I really didn't want to run today. We'd had guests the night before, and an easy morning on the sofa with a book beckoned. But I needed to get my long run in, and so, after faffing about as much as I could, I headed out the door at 10 a.m.
I ran up to the canal - a distance of a mile - and then six miles along it. The late December sun was low, but welcome after days of rain. As an incentive to do the run, I brought my daughter's ipod shuffle, and listened to Marketplace, The Extra Mile, and Run Run Live podcasts. At around an hour, I reached the turn around point, and headed back.
I like the idea of running a strong second hour. Hopefully, once my miles increase, I'll get to the third hour. This is where I feel I'm getting marathon endurance.
I was tired, but I finished. Again, perhaps the longer midweek run (in this instance, race) took some of the sting out of this run. At 14 miles, surprisingly, it was likely my longest run of the year.
The past week looked like the following:
Monday - 850 m swim (with children)
Tues - 5.4 mile run (town loop)
Weds. - 2.5 mile run (while xmas turkey was in!)
Thurs. - 8.1 mile trail race
Fri. - nothing
Sat. - 5.4 mile run
Sun. - 14 mile run
Timewise, I ran for 5:14 this week.
My children are off of school for the holidays, and my son consented to having his toenails painted by my daughter.
This month has seen dark, wet days, as waves of low pressure have rolled over Scotland.
This morning, however, dawned brighter. This was perfect weather for a local "Boxing Day" handicap race.
Long-story-short: I felt good, and ran strong over the 13.5 k course. I was pleased to put a spurt on in the last 100 m and catch another runner.
My training is ticking over, though I haven't been following my place too closely. Rather, I've just been trying to get in miles when I can. One thing I think I will try to incorporate in this training cycle is mid-week longish runs. These seem to make me feel stronger on my Sunday long runs, which at times seem like slogs. Also, I've been trying to keep track of the amount of time I spend running each week. This is an underestimate of my workouts, as I also swim and play basketball occasionally, but it is still of interest. Last week, I came in around 3:21 for the week. (Yes, this is a bit light, but includes a 7-mile mid-week run, a 5k parkrun race, and a 9 mile long run in the woods. Also, it doesn't include 2 swims and 1.5 hrs of basketball.)

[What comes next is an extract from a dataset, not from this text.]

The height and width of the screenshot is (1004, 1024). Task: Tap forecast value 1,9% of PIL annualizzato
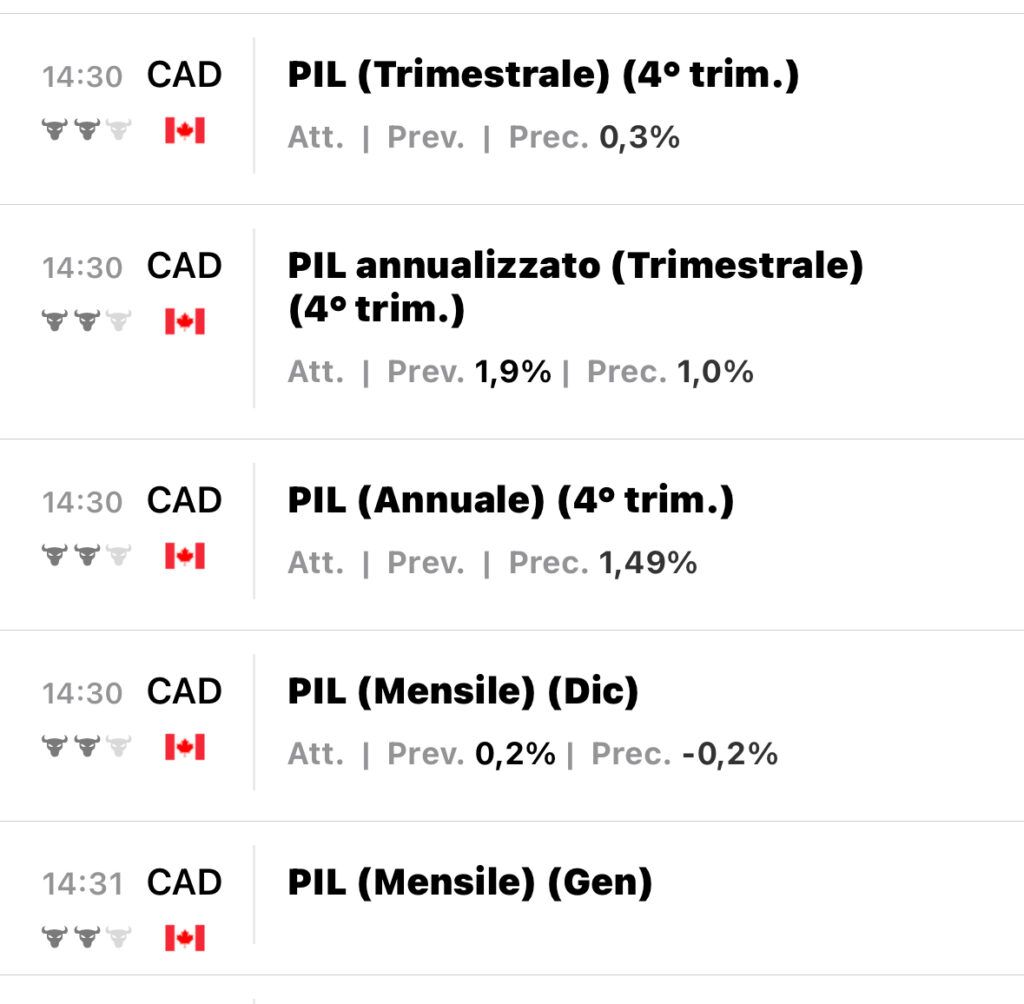[513, 372]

My blogs have been sporadic since my last marathon, so here's a quick summary of the past year. My goal was a half-ironman distance triathlon in August, and to that end I swam (mostly), ran, and biked (occasionally), and, well, I finished. It was good, and I think with more biking and running miles in the bank, I could run a better race. The year I spent training for this has coloured my training perspective now, and I've retained swimming as an upper-body work-out. There's something satisfying about being swim-fit. Also, this keeps my options open for some shorter distance triathlons next summer.
But next year's "A" goal is the marathon.
Psychologically, I haven't started training for it yet, although this week could be considered Week 1 of 20-week training cycle. I've chosen the New York City Marathon Official Program for training, although I will modify it as I go.
So, this has been my week:
Monday: Run 4 miles on the track (7:44 - 7:58) pace (tired from 8-miler on Sunday)
Tues: basketball for 1.5 hours; swim 500m to cool off after
Thurs: swim 900m; run 5 miles on track (7:05 - 7:42 pace)
Saturday: 6.5 mile run, some on trails
Sunday: 9 mile run, mostly on trails (1:29 total)
So, with the jog down to the track and conservative estimations of my mileage, I think this was a 25-mile week.
The week before last I had a long weekend backpacking in the Grand Canyon, on my return from a work trip. And now, back in dark Scotland, I still day-dream about my nights sleeping out.